Efficient Frequent Subgraph Mining: Algorithms and Applications in Complex Networks
摘要
Frequent subgraph mining (FSM) is a fundamental problem in graph analysis with wide-ranging applications in bioinformatics, social network analysis, cybersecurity, and cheminformatics. This paper presents efficient algorithms for FSM in complex networks, addressing the computational challenges posed by large-scale graph data. Traditional approaches often suffer from scalability issues due to the combinatorial explosion of subgraph candidates. To mitigate these challenges, we propose an optimized FSM framework leveraging advanced pruning techniques, graph compression, and parallel computing. Our approach incorporates pattern-growth strategies with heuristic search methods to improve computational efficiency while maintaining accuracy. We evaluate our proposed algorithms on benchmark datasets, demonstrating significant performance gains over existing methods in terms of runtime and memory consumption.
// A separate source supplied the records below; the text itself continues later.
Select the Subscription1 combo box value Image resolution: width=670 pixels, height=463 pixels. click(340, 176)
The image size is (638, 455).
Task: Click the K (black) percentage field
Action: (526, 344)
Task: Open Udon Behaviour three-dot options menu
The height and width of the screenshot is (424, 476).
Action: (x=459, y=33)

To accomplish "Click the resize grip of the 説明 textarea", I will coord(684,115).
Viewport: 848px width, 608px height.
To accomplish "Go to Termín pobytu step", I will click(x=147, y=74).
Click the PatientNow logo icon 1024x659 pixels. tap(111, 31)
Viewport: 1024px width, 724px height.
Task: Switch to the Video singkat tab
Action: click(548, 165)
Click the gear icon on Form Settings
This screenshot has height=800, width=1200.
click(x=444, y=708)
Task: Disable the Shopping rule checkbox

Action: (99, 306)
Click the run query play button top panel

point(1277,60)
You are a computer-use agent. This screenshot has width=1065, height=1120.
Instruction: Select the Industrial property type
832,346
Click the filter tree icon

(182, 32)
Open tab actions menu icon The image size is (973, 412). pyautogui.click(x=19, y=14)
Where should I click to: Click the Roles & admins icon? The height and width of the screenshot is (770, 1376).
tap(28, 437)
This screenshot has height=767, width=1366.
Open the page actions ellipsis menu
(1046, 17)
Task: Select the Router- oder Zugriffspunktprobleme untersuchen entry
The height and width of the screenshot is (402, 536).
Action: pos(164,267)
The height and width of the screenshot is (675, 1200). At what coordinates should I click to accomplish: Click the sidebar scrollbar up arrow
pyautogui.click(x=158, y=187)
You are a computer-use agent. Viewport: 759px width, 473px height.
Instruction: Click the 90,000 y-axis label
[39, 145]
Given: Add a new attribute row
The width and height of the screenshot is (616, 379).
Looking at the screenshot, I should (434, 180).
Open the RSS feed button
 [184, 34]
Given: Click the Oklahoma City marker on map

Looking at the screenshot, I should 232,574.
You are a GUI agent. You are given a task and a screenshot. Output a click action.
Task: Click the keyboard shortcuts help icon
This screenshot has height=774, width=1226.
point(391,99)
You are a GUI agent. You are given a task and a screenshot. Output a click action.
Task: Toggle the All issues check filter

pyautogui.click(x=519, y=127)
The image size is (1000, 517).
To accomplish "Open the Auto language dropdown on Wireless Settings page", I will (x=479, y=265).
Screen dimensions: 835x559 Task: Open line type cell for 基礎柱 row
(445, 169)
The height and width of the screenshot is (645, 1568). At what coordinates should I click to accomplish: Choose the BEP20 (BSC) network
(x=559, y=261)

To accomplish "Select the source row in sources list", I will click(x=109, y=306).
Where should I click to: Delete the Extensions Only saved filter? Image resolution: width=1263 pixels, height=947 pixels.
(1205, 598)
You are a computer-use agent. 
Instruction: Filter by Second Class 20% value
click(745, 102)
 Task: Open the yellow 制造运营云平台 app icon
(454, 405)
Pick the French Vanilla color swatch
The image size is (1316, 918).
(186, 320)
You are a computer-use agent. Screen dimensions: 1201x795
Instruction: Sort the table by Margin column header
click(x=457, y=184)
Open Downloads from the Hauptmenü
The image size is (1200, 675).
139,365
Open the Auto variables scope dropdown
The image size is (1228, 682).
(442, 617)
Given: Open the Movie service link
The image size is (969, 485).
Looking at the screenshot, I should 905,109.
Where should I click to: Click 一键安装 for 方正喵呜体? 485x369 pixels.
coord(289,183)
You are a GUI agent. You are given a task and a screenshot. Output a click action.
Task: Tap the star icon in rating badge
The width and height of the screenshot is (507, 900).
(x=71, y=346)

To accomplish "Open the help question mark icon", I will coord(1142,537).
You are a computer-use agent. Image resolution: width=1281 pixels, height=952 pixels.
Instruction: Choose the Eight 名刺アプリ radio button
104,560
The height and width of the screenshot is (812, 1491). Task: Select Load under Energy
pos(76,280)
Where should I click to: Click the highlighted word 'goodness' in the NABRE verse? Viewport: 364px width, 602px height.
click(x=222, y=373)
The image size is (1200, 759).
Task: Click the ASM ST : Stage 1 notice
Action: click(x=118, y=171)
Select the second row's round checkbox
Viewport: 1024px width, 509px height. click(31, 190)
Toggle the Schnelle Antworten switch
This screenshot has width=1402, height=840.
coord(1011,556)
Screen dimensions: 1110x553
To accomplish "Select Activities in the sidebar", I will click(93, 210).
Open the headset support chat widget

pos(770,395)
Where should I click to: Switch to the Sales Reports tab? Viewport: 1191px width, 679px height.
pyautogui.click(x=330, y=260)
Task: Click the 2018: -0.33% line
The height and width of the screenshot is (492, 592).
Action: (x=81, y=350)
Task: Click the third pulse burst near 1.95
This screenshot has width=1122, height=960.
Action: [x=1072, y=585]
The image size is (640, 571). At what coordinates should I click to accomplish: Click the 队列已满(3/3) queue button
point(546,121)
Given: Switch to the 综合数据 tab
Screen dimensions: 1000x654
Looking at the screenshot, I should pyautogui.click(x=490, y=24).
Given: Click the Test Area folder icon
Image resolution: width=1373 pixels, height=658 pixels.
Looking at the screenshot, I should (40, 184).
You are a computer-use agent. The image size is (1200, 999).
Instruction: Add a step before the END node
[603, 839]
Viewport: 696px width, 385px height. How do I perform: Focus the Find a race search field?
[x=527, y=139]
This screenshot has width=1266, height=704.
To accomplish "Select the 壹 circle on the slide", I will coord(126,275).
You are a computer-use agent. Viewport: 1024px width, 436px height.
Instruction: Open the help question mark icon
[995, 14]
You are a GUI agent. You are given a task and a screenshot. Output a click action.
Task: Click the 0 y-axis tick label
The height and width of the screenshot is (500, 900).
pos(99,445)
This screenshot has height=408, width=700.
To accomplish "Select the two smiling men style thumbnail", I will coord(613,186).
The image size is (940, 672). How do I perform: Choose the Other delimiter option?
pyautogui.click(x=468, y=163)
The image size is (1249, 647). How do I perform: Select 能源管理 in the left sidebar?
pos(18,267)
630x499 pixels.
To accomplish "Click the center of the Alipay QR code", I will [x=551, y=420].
Additionally, we explore real-world applications, such as detecting anomalous patterns in cybersecurity networks, identifying molecular structures in drug discovery, and analyzing connectivity patterns in social networks. The results underscore the potential of efficient FSM algorithms in extracting meaningful insights from complex graph data. This research contributes to the advancement of graph mining techniques, providing a scalable and effective solution for large-scale network analysis. Future work will explore deep learning-based enhancements to further optimize FSM in dynamic and evolving graph structures.